Most of the NHS budget is taken up with looking after the elderly. I do not for one second think a significant number of people die of old age without needing lots of medical treatment in the meantime. Not sure what the £80 a week is reference to, the state pension is over £200 per week.
The elderly who have health problems tend to have multiple problems so take up a disproportionate amount of resources. Consider my parents where dad has cancer, heart failure, a hernia and asthma compounded by the hernia but my mum just has a bit of arthritis.
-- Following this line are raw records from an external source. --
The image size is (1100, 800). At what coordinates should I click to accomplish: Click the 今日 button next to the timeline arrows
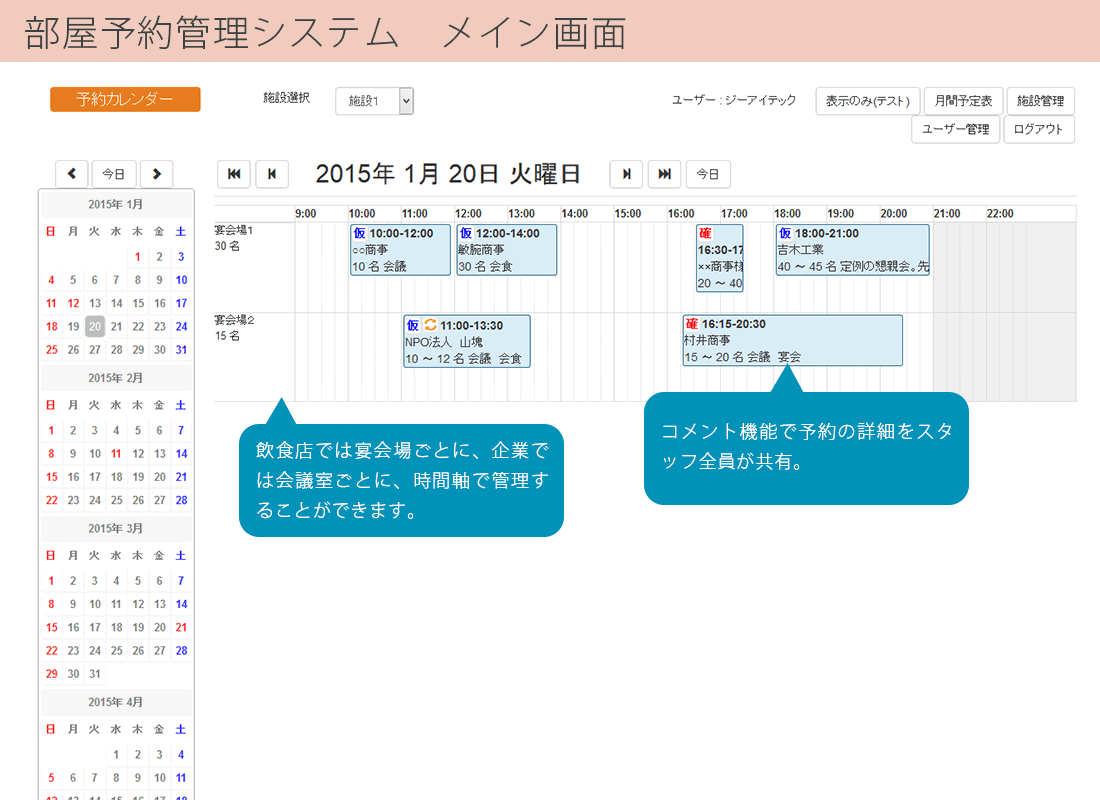tap(709, 174)
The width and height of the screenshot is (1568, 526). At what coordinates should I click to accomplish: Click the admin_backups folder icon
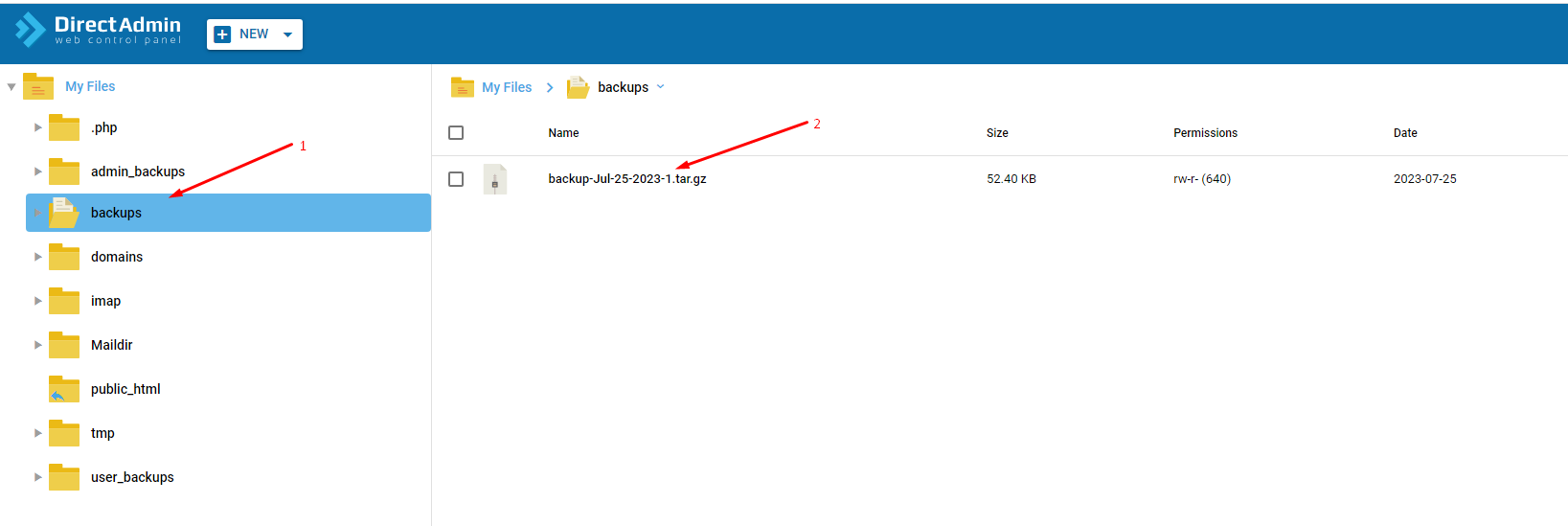click(64, 172)

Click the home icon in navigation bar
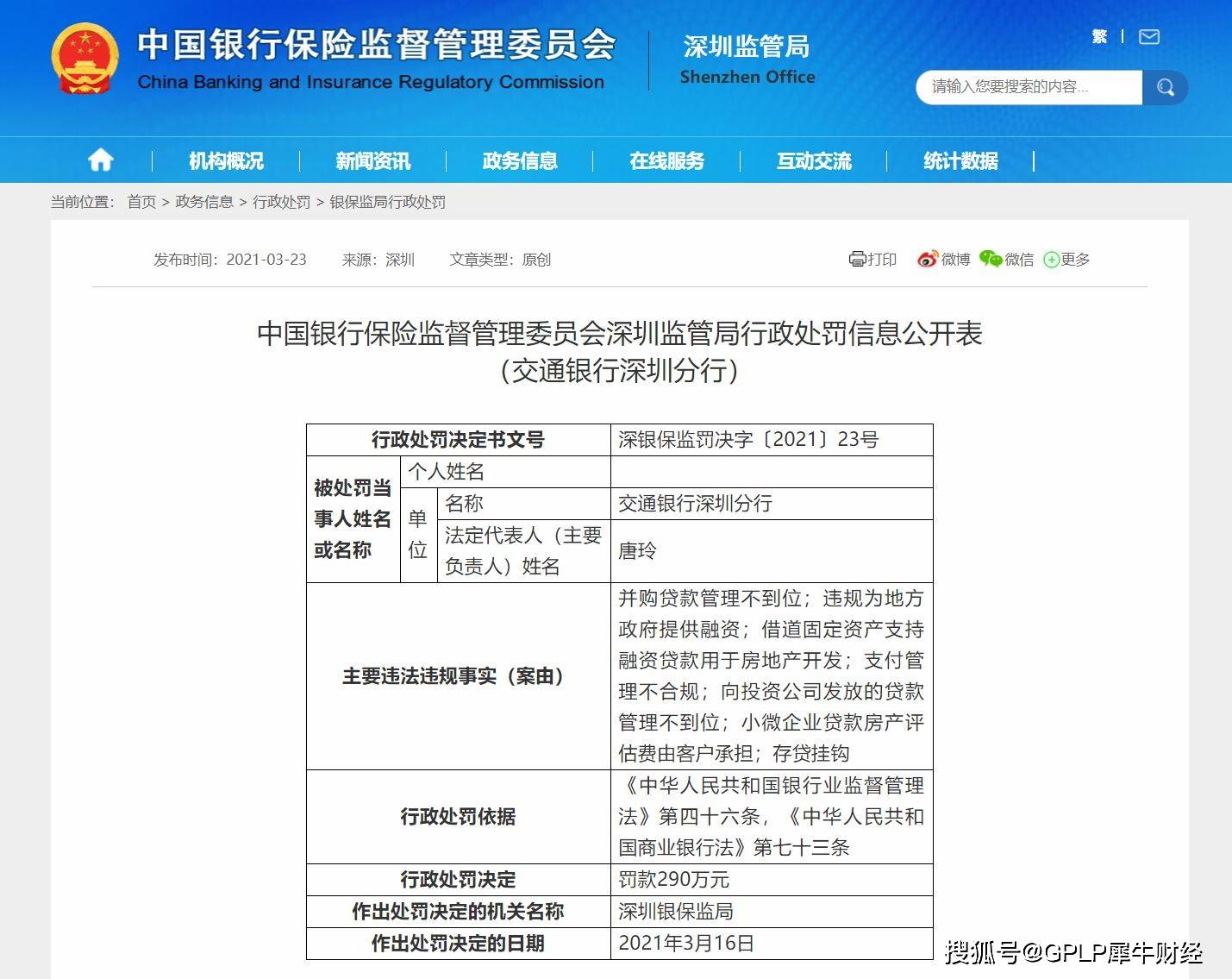(101, 160)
One takes up a lot of health resources and the other doesn't.
I was just going on the reduced rate my mum gets as a result of not having all of the qualifying NI payments over her lifetime.
I can't speak for your anecdotal evidence, nor how many "youngsters" you hang out with, but only 43% of under-25s support a prohibition (as opposed to 70% of boomers), perhaps the most encouraging statistic I've heard for a long time, as it suggests there is some glimmer of hope for liberalism in the future.
I think everything should be legal, unless there's a compelling argument that it would cause suffering so unconscionable that deprivation of personal liberty by the State is the only solution. Tobacco doesn't even come close to that threshold.
It used to be sociable. A rite of passage. Do people forget. Or perhaps they never knew. Sending plumes of ash out through the electric vent in the showers. Romantic. Now it's furtive and solitary. Arrestable.
think everything should be legal, unless there's a compelling argument that it would cause suffering so unconscionable that deprivation of personal liberty by the State is the only solution. Tobacco doesn't even come close to that threshold.
I agree with your first sentence, disagree with your second. The benefits of smoking are 99% a lie sold by the tobacco companies, and the lies still linger for the young. The costs are on average 10 years loss of life. That crosses the threshold as far as I am concerned.
It’s been a busy week and I’ve got the house to myself. Time to sit outside for a few cigs and a glass of red. Sad if future 30 somethings can’t do this.
"Sad" hardly describes it. This isn't a trivial matter. It's the start of a steep slippery slope towards dangerous authoritarianism, and the British public just sit there like moribund vegetables, accepting it all.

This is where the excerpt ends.